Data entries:
#####

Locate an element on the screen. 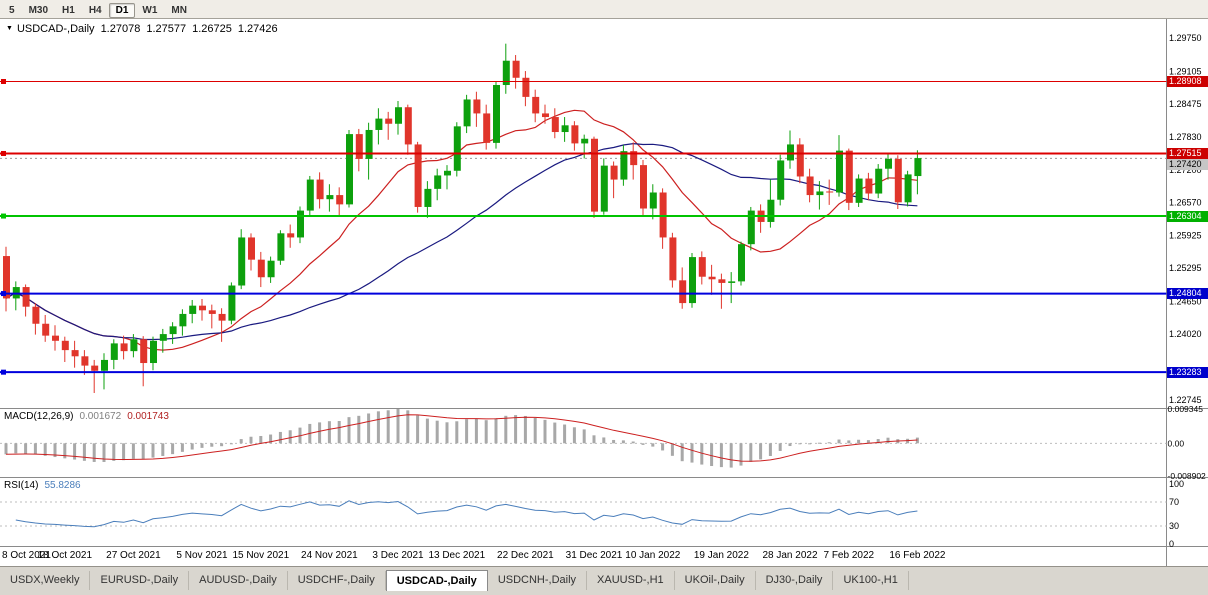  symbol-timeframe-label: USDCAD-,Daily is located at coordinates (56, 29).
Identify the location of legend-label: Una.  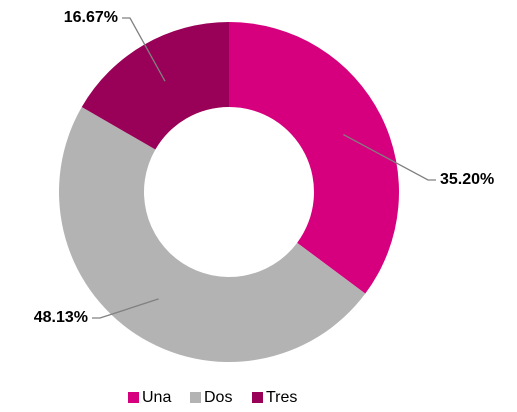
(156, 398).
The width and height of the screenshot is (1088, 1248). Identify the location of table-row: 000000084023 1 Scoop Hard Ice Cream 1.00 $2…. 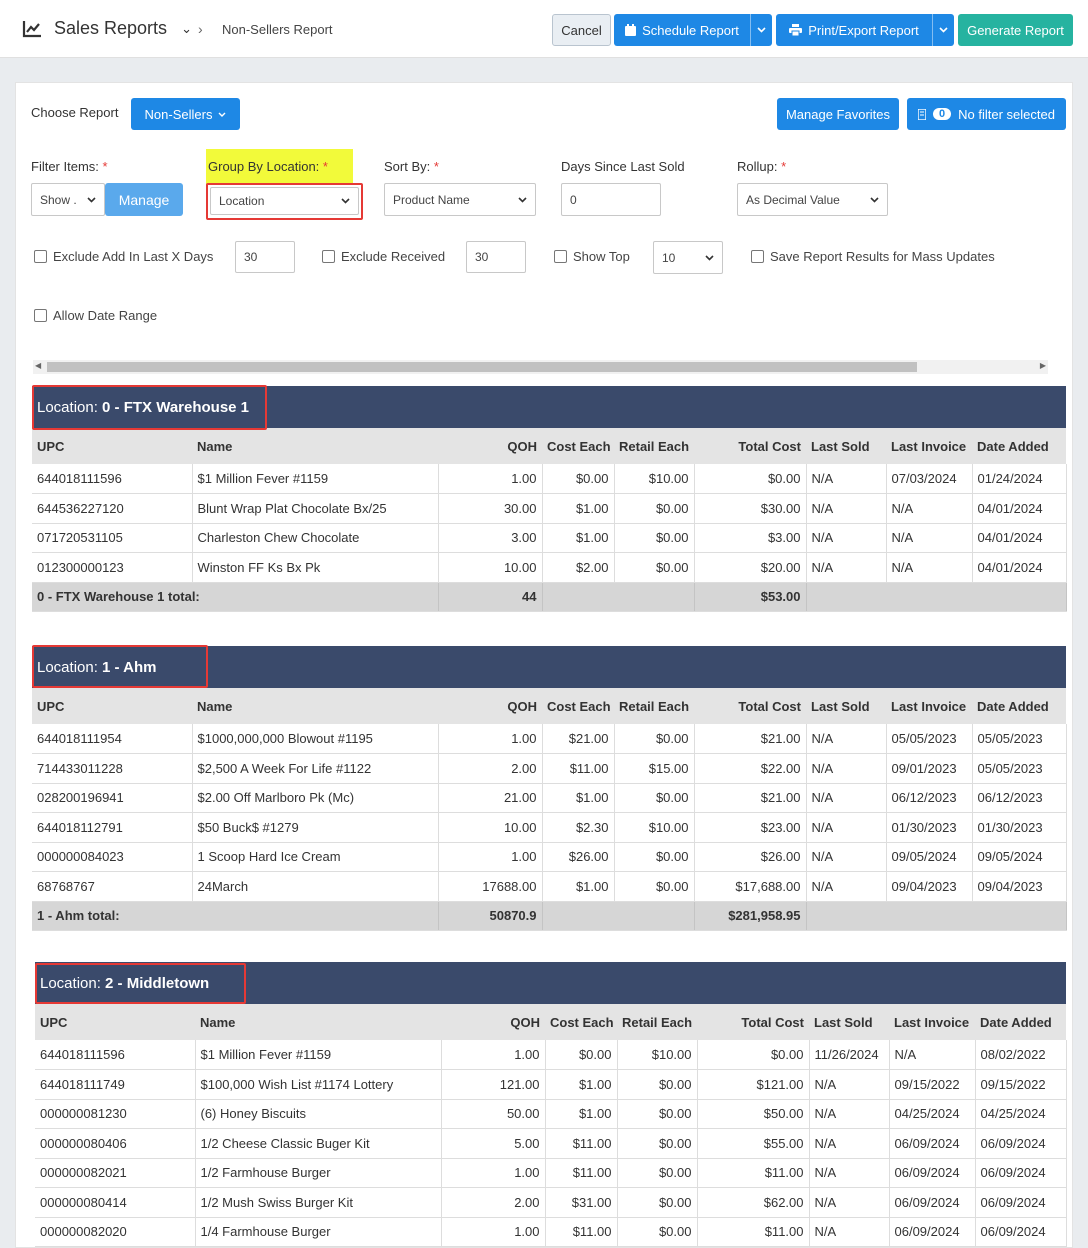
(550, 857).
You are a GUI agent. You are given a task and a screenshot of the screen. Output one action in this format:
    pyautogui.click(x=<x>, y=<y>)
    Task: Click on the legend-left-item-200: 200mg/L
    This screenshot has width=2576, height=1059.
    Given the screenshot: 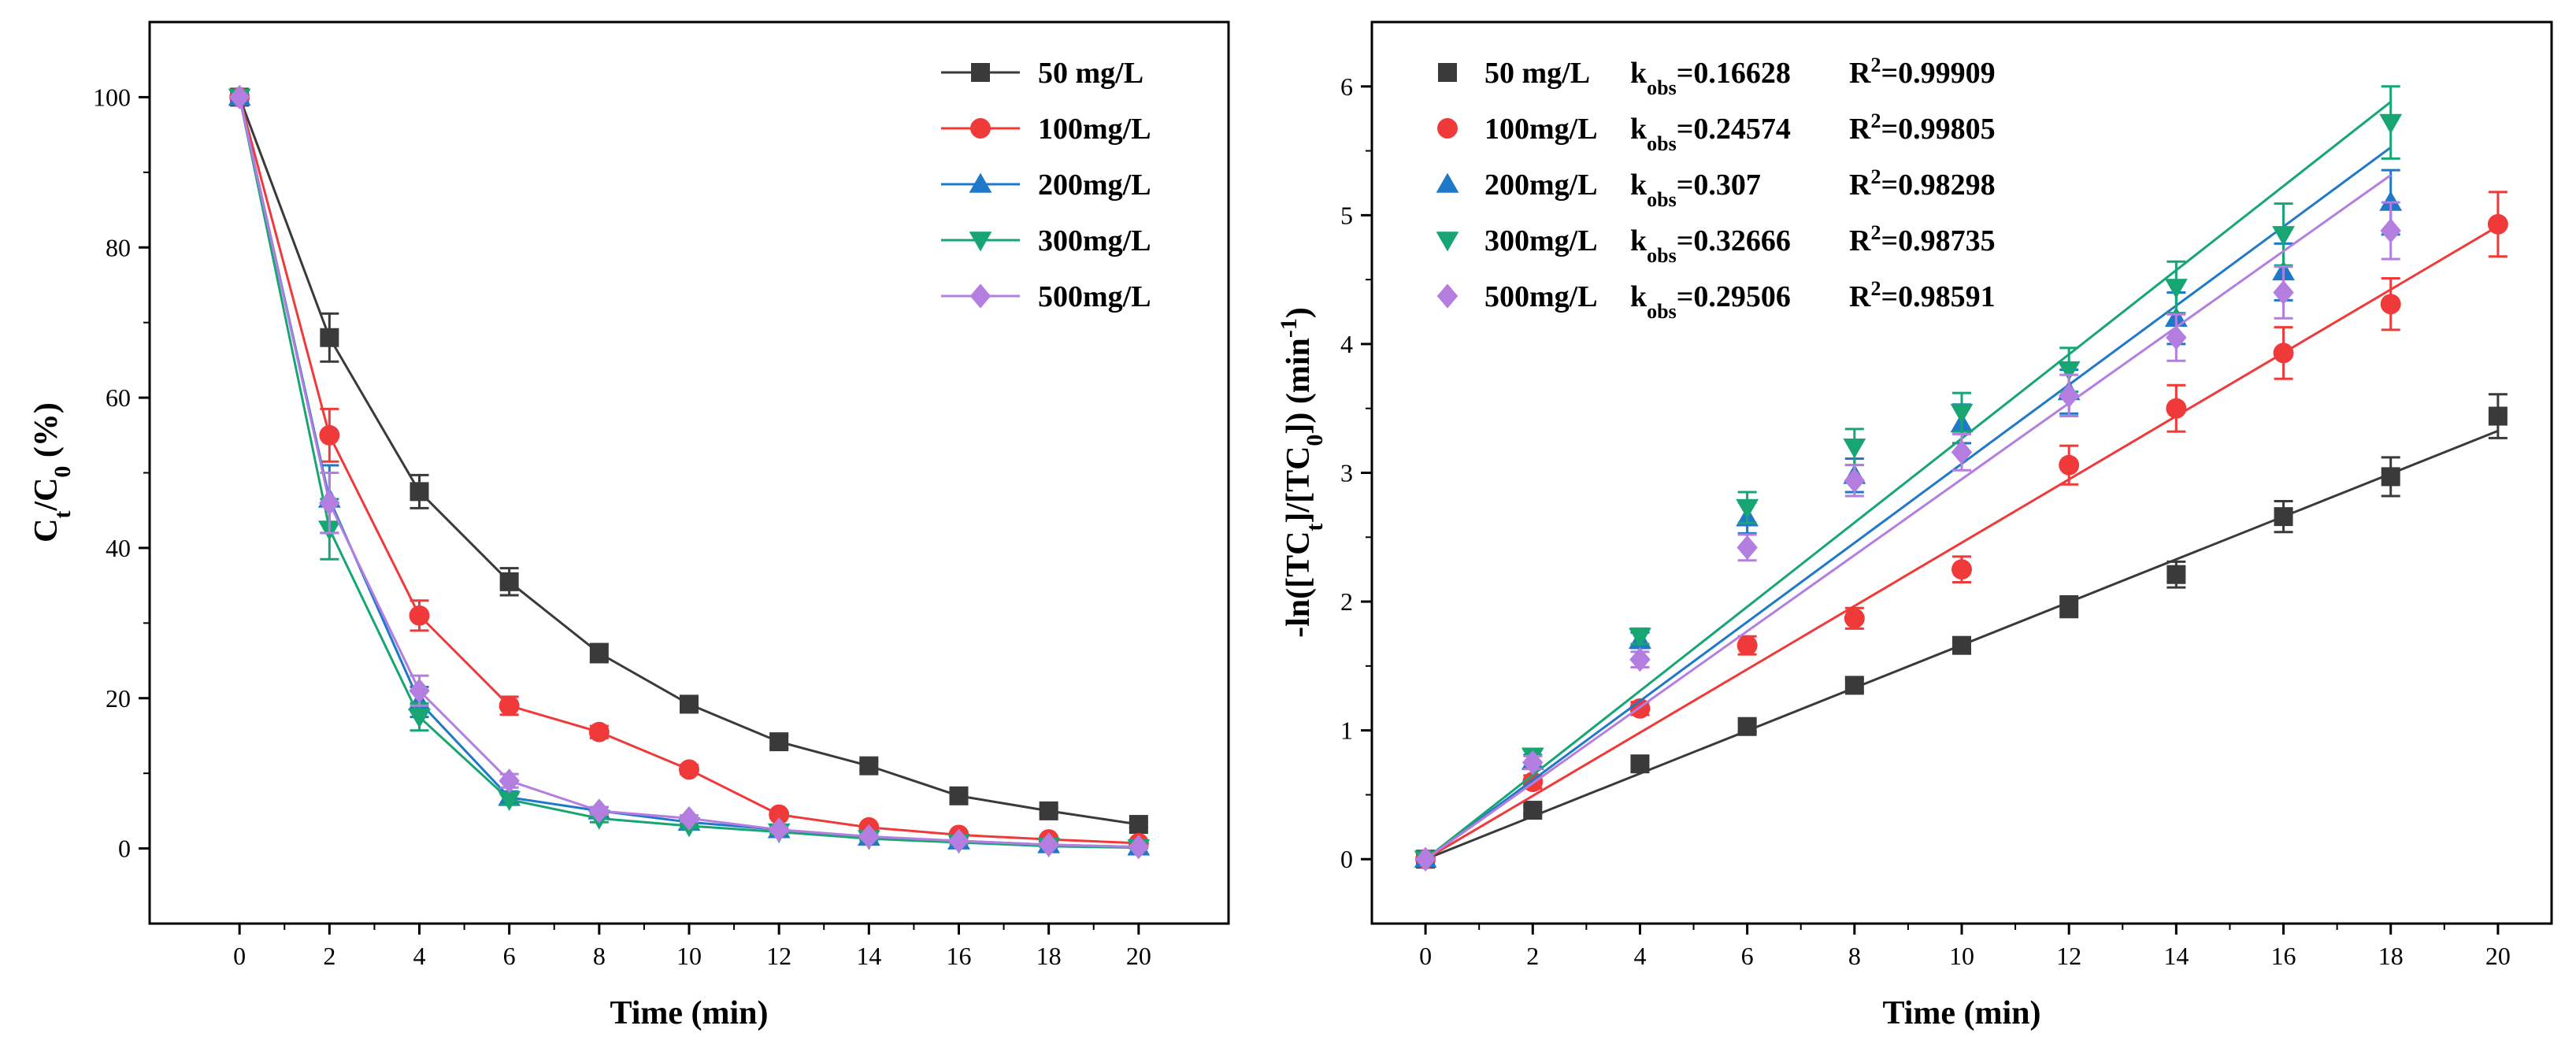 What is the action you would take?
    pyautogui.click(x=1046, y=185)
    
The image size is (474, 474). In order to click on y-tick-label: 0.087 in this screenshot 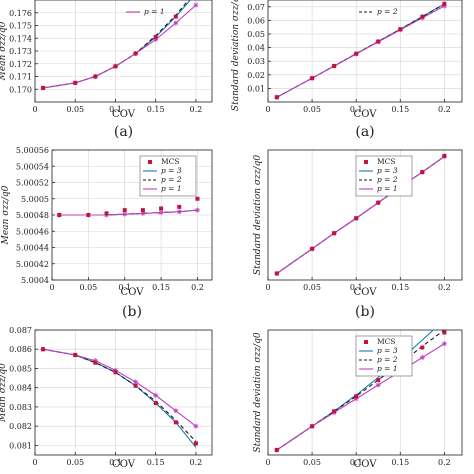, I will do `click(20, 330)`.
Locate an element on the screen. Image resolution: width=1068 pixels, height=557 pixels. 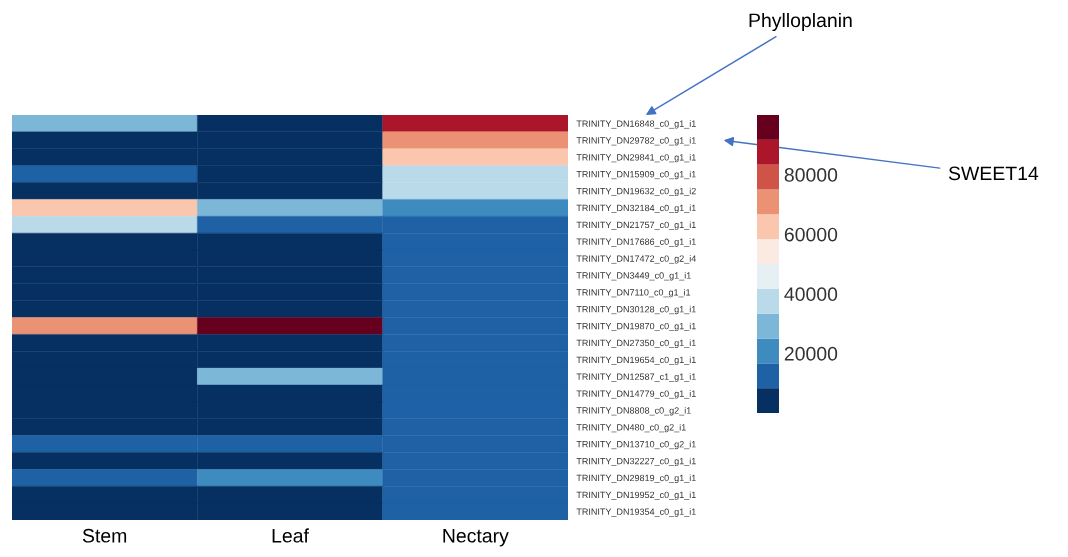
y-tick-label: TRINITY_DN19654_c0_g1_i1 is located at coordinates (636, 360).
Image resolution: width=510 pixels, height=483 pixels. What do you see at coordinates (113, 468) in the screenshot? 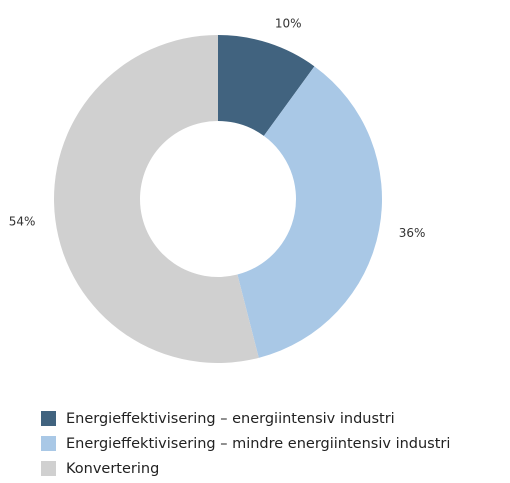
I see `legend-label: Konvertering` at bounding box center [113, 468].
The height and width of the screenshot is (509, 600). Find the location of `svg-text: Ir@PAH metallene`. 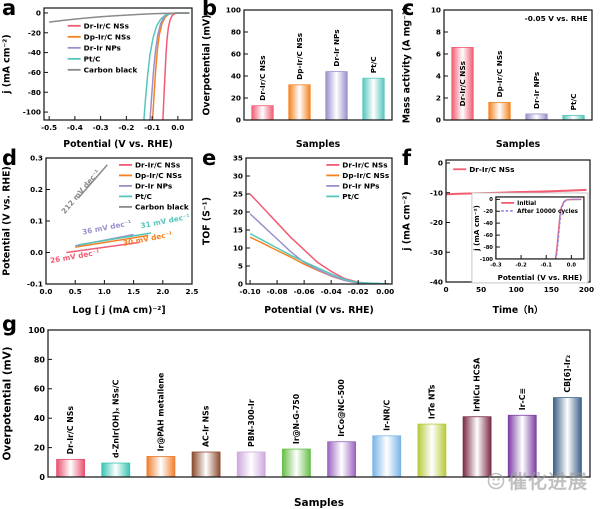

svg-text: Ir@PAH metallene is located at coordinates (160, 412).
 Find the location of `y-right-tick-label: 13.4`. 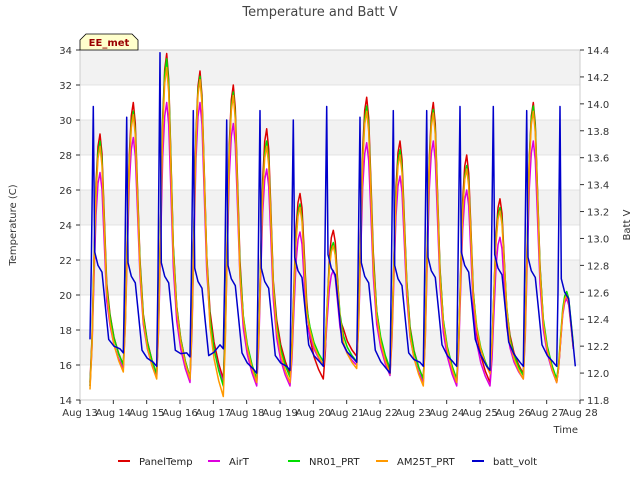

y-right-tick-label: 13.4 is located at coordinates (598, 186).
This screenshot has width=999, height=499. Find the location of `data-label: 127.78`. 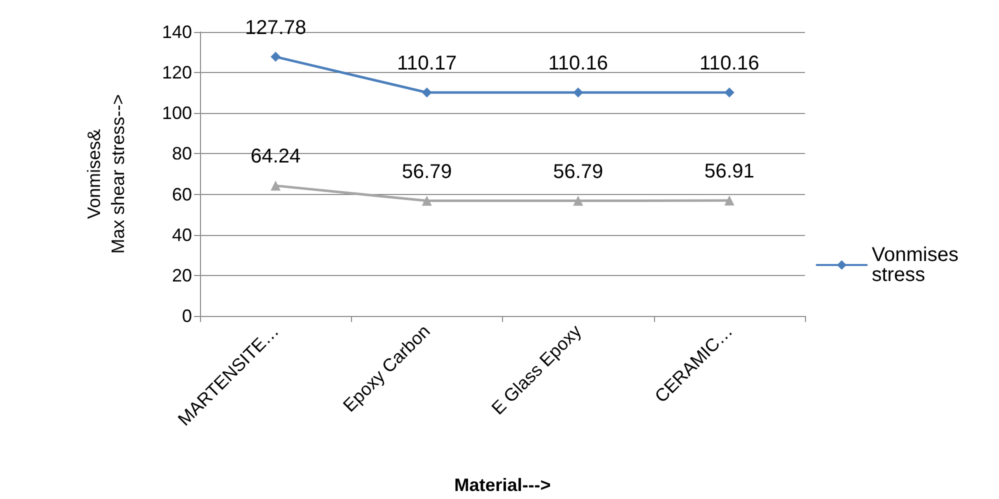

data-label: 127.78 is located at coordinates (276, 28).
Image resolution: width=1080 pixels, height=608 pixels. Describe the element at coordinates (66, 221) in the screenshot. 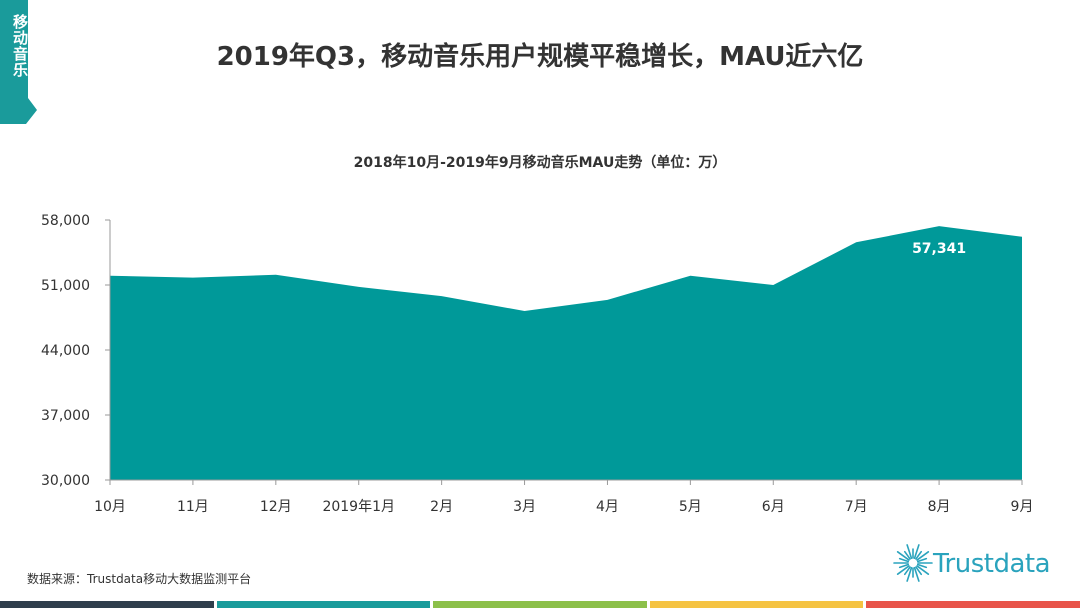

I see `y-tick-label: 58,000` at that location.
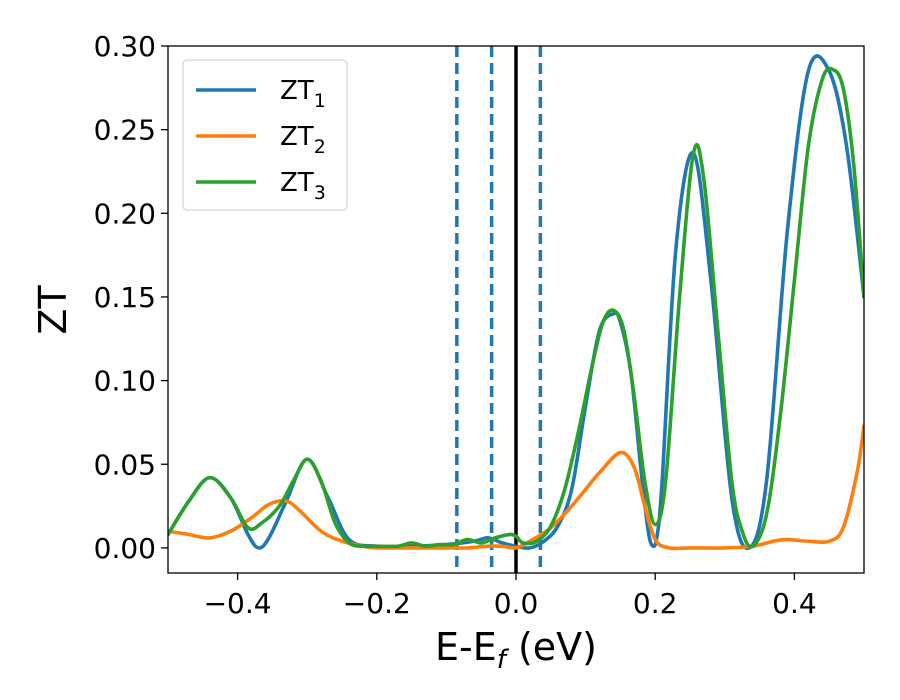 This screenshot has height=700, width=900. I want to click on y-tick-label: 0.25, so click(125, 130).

#####

Reproduce verbatim the part of the items above that opens with the line containing "This screenshot has width=999, height=499." and closes with the line containing "data-label: 127.78 is", including both of those lines. Leave the pictures out of your answer.

◆ Finished task
This screenshot has width=999, height=499. Find the location of `data-label: 127.78`. 

data-label: 127.78 is located at coordinates (276, 28).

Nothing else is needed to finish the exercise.